• **Work to do**
**1.** Reproduce word for word the part of the article on CUNY community colleges starting at "Most first-time CUNY" and ending at "East 80th Street.".
**2.** Which four-digit years does the article on CUNY community colleges mention? List each one once, in the order it first appears.

>> begin Selected excerpt

For her mere 20 years, Gina Ortiz speaks with the polish and poise of a person used to impressing her elders. She says she loved the small public high school she attended—Riverdale-Kingsbridge M.S./ H.S. 141 in the west Bronx. She aspired to attend Boston University or Northeastern, en route to a career in government or law enforcement. Those schools didn’t accept her, so, with her regents diploma in hand, she enrolled at John Jay College to begin her postsecondary education. Well, sort of. Like more than half of the New York City public high school graduates who attend CUNY institutions, Ortiz started college by reviewing material she was supposed to have already learned.
A remedial math course was a frustrating way to start her path to an associate degree. “I knew that I needed extra help. I was happy there were resources. What disappointed me was that any effort I was going to put into it wasn’t going to be for anything,” she says, a reference to the fact that remedial courses do not yield any credits toward graduation. “It was depressing. Every time I went, I resented my high school experience.” She wondered why she hadn’t studied math harder. But she hadn’t even had a math course her senior year. As she discusses the course, her irritation pierces her cool demeanor: “I never knew how harshly I was going to be fucked by it.”
Few college systems in the country can boast the history and scope that define CUNY, which traces its roots to 1847, serves probably the world’s most diverse student population, caters to a quarter-million students and manages a network of 21 campuses—which include community, comprehensive and senior colleges as well as graduate facilities—across five counties.
But for all that CUNY does, one thing it does not do well is graduating students seeking associate degrees, the foot-in-the-door credential that is the bread and butter of community colleges. The three-year graduation rate of students who entered in the fall of 2006 was 10 percent, barely distinguishable from where it was in 1999, at 9.8 percent. While some of those who don’t graduate on time remain with the school and keep trying, six in 10 do not.
Community colleges, where students usually pursue associate degrees, are the new “it” topic of education circles. During the 2009 mayoral campaign, Bloomberg pledged to give $50 million in additional funding to the CUNY community colleges. Last summer, President Obama promised new federal money to community colleges through the American Graduation Initiative, which he called “the most significant down payment yet on reaching the goal of having the highest college graduation rate of any nation in the world.”
CUNY’s community college performance is worse, but not much worse, than the national-average 19 percent graduation rate at three years. Around the country and for decades, community colleges have struggled to get students to graduate. In part this is because their students face unique challenges. “Life is always getting in the way for college students,” says Tom Bailey, director of the Community College Research Center at Columbia’s Teachers College. “A third of community college students have dependents, whether it’s parents or whether it’s children.”
But these days, at least in CUNY’s case, the graduation problem has a new wrinkle, because its incoming students appear to be better prepared.
Most first-time CUNY community college students come from New York City public high schools. And for the past several years, the city’s high school graduation rates—and the share of graduates earning more challenging regents diplomas— have been steadily climbing.
Yet CUNY’s community college graduation rate remains low. That’s partly because so many community college students have to take time out to catch up on skills they never picked up in high school, as Ortiz did. The percentage of community college students requiring remedial coursework has decreased over the past decade—from 84 percent in 2000 to 71 percent last year. But it’s still high. The puzzle of how to get more high school graduates through community college is occupying more attention at both the city department of education’s Chambers Street headquarters and CUNY’s central office on East 80th Street.

>> end Selected excerpt
>> begin Given entries

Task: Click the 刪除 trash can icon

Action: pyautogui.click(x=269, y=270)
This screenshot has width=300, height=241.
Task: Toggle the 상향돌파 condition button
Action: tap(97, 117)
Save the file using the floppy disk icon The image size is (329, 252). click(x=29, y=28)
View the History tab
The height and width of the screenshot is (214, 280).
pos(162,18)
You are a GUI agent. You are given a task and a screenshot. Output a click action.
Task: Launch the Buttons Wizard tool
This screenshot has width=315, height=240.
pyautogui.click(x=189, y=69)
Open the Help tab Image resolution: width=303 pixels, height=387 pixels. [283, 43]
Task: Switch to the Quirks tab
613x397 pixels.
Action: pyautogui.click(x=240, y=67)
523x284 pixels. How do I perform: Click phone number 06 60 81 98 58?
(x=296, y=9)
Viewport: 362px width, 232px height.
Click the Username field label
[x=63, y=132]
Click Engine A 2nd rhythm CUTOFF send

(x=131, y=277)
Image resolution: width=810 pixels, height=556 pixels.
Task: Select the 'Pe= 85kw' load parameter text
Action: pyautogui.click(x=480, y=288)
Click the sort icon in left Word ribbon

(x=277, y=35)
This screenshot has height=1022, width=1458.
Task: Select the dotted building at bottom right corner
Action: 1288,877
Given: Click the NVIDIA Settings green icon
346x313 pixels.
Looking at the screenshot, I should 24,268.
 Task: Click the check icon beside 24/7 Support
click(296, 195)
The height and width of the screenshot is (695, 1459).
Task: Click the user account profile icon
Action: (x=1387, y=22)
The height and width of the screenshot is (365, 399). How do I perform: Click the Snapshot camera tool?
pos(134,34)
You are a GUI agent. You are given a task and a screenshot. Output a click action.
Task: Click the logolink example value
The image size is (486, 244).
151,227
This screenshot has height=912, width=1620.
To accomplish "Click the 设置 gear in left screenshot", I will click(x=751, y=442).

>> end Given entries

• **The answers**
**1.**
Most first-time CUNY community college students come from New York City public high schools. And for the past several years, the city’s high school graduation rates—and the share of graduates earning more challenging regents diplomas— have been steadily climbing.
Yet CUNY’s community college graduation rate remains low. That’s partly because so many community college students have to take time out to catch up on skills they never picked up in high school, as Ortiz did. The percentage of community college students requiring remedial coursework has decreased over the past decade—from 84 percent in 2000 to 71 percent last year. But it’s still high. The puzzle of how to get more high school graduates through community college is occupying more attention at both the city department of education’s Chambers Street headquarters and CUNY’s central office on East 80th Street.

**2.** 1847, 2006, 1999, 2009, 2000